Strasburgo (Francia), 3 set. (LaPresse) – La Corte europea dei diritti dell’uomo ha condannato l’Italia a pagare l’indennità integrativa speciale prevista dalla legge 210/1992 a tutte le persone infettate da trasfusioni di sangue o da emoderivati. Il caso era stato sollevato in Europa da 162 malati che hanno fatto ricorso perché era stato negato loro il sussidio. Per Strasburgo il governo, con il decreto legge numero 78/2010, ha violato i diritti delle persone infettate imponendo loro “un onere eccessivo e anomalo”. Il decreto, infatti, blocca l’adeguamento al tasso di inflazione dell’assegno integrativo ma questo provvedimento è stato dichiarato incostituzionale dalla Consulta in quanto contrario al principio di uguaglianza sancito dall’articolo 3 della Costituzione, perché discrimina i pazienti con epatite dagli altri. Infatti per loro non è previsto l’adeguamento per altre patologie sì. Nonostante il pronunciamento della Consulta, ha spiegato la Corte europea, nessuno dei ricorrenti ha ottenuto il beneficio. Da qui la condanna per l’Italia.

“Lo Stato si comporta come un imbroglione di strada. Il problema è che sono in tanti ad aver subito gli stessi danni quindi l’intento del decreto era quello di ridurre il numero dei benefici. Non è la prima volta che Strasburgo condanna per questo l’Italia”, commenta Andrea Buzzi, presidente della Fondazione Paracelso Onlus che si occupa di sostenere gli emofilici. “Si cercano trucchetti – aggiunge – per evitare di estendere a tutti quelli che ne avrebbero diritto, l’indennità integrativa.
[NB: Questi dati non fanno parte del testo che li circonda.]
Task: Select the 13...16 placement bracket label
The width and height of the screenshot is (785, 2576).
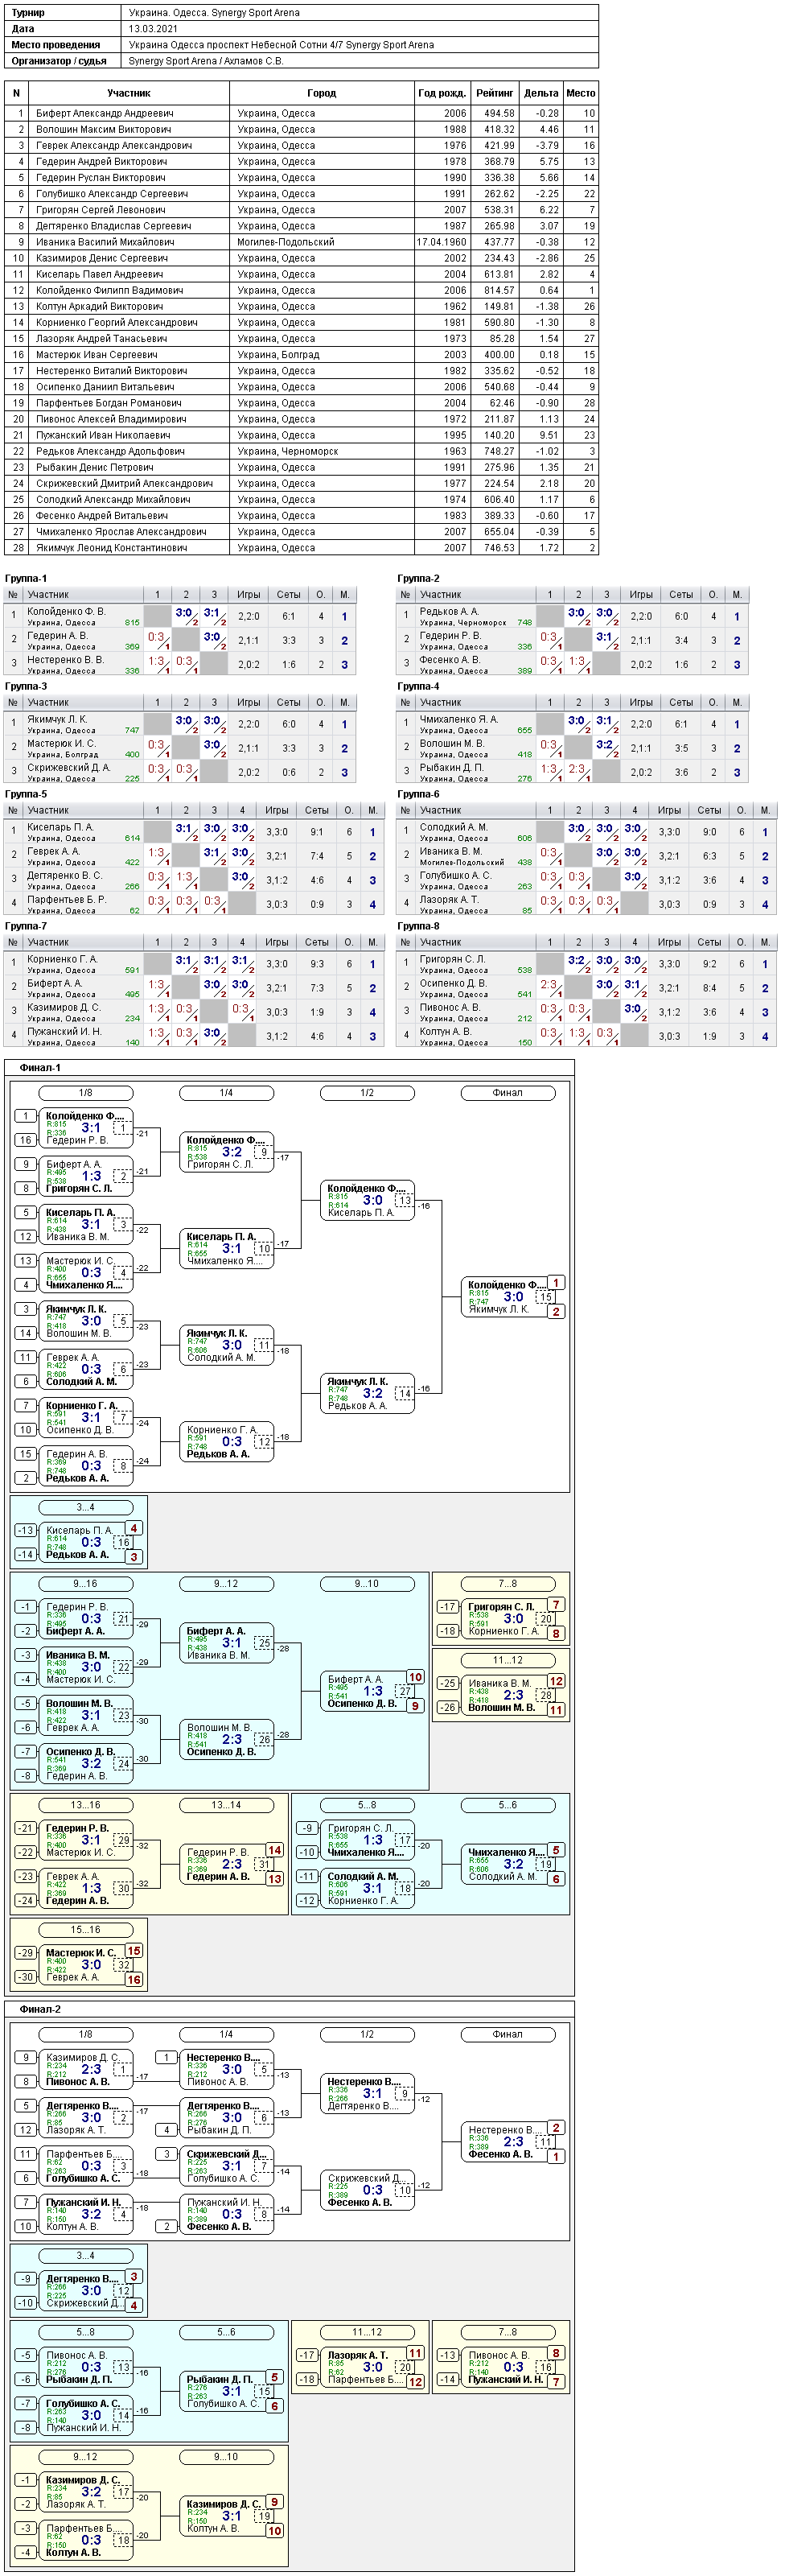Action: 86,1805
Ci sono centinaia di cause vinte e lo Stato, sapendo di sbagliare, non si oppone nemmeno. Poi alla fine la collettività è costretta a pagare ancora di più per le multe europee”. “La prima volta che il nostro Paese fu condannato a Strasburgo – conclude Buzzi – fu nel 1996 quando la Corte impose di risarcire un cospicuo numero di malati che nel ’93 avevano presentato ricorso e non c’era ancora stato il processo, nemmeno in primo grado. Quindi la motivazione furono i tempi troppo lunghi della giustizia ma l’Europa stabilì un pagamento di 60 milioni di lire per ciascuna persona che si potevano evitare se tutto avesse funzionato come un Paese normale”.